Research Group

  • Prof. Giuseppe Remuzzi, Principal Investigator
  • Dr. Marina Noris, Co-Investigator
  • Dr. Ariela Benigni, Co-Investigator

Location

  • Mario Negri Institute for Pharmacological Research, Bergamo, Italy

Title

  • Donor Engineered Dendritic Cells to Generate Tolerogenic Regulatory T Cells for Renal Transplantation

Increasing the acceptance rate of organs is the central goal of transplant medicine. In the past decades transplant immunologists have sought to develop safe and effective approaches to induce transplant tolerance, a condition in which the recipient accepts the foreign transplanted tissue/organ as self, without the need for chronic immunosuppression. In this regards, studies in experimental animals have recently documented that transplantation of allogeneic hematopoietic cells can lead to life-long donor specific chimerism that is linked with permanent tolerance of donor organ or tissue transplants. The above strategy, however, may expose graft recipients to the risk of graft-versus-host disease. In addition, donor MHC-mismatched hematopoietic grafts usually are acutely rejected unless the host is vigorously myeloablated or immunosuppressed.
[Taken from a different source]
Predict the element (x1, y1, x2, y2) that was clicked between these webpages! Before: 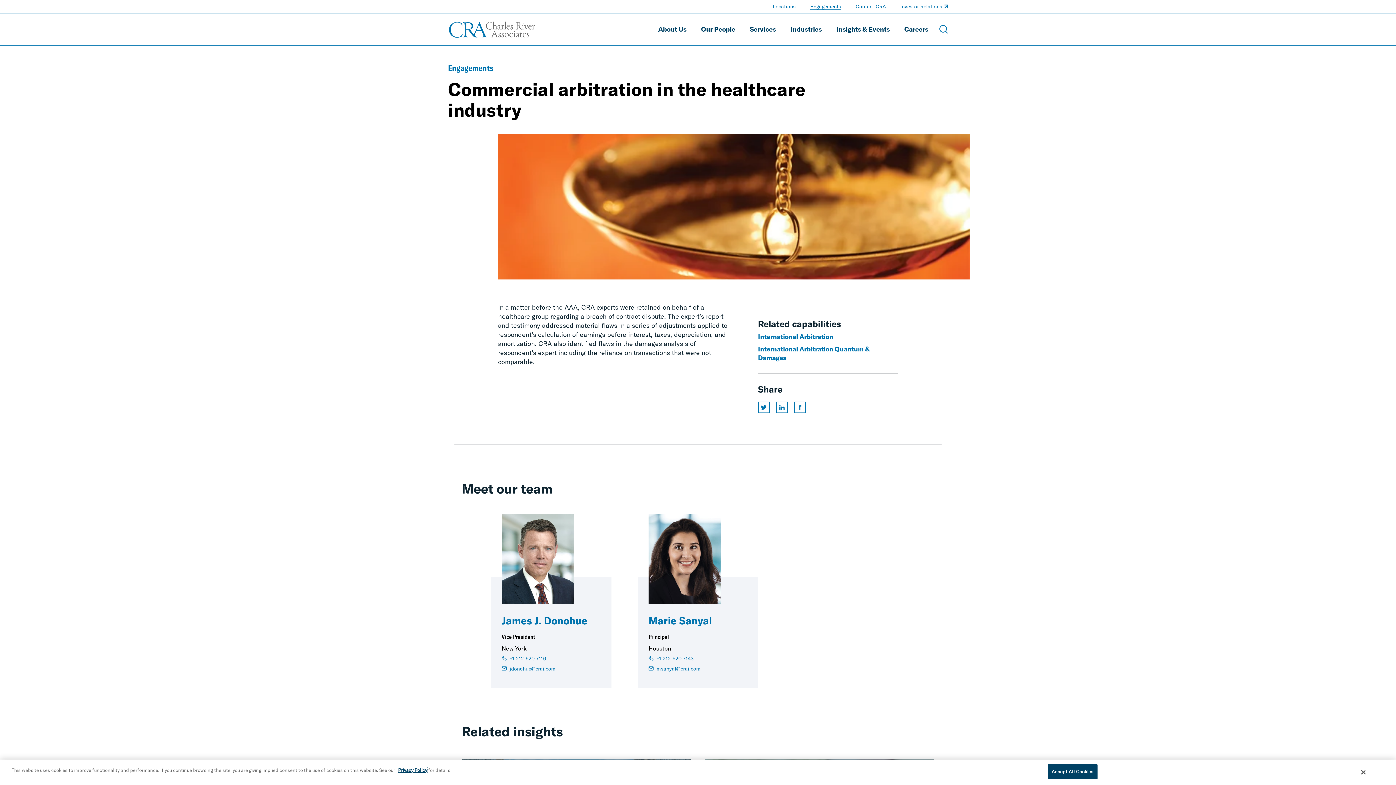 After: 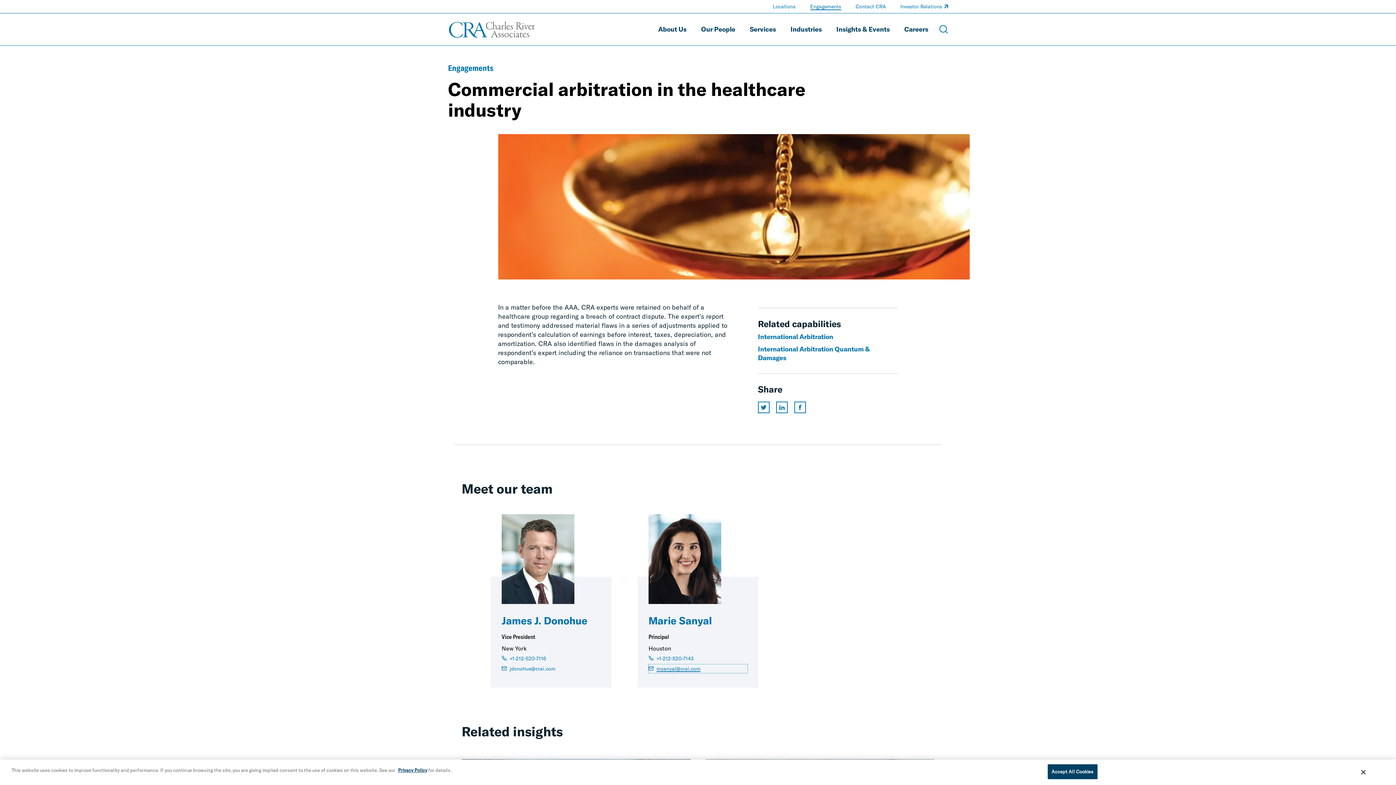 Action: bbox: (648, 664, 747, 673) label:  msanyal@crai.com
Dendritic cells are unique professional major antigen-presenting cells (APCs) capable of stimulating naive T lymphocytes in the primary immune response. Recent studies, however, have also revealed the unexpected ability of DCs to inhibit T cell-mediated autoimmune diseases. How do the same DCs that mount primary immune response also inhibit immune activation? Evidence is now available that the ability of DCs to induce immunity or tolerance is related to their state of functional maturation. Immature DCs, lacking enough costimulatory activity, can induce T lymphocyte hyporesponsiveness in vitro and prolong allograft survival in vivo, suggesting their involvement in the induction of graft tolerance.

In preliminary studies we found that rat DCs made stably immature by transfecting specific genes that block maturation, are capable to generate hyporesponsive T lymphocytes with potent regulatory activity on naive T cells. In this project we propose to characterize in vitro phenotypically and functionally regulatory T cells generated by immature engineered DCs and to explore in vivo their capacity to control the effector arm of the immune response and induce tolerance to solid organ graft from the same DC donor.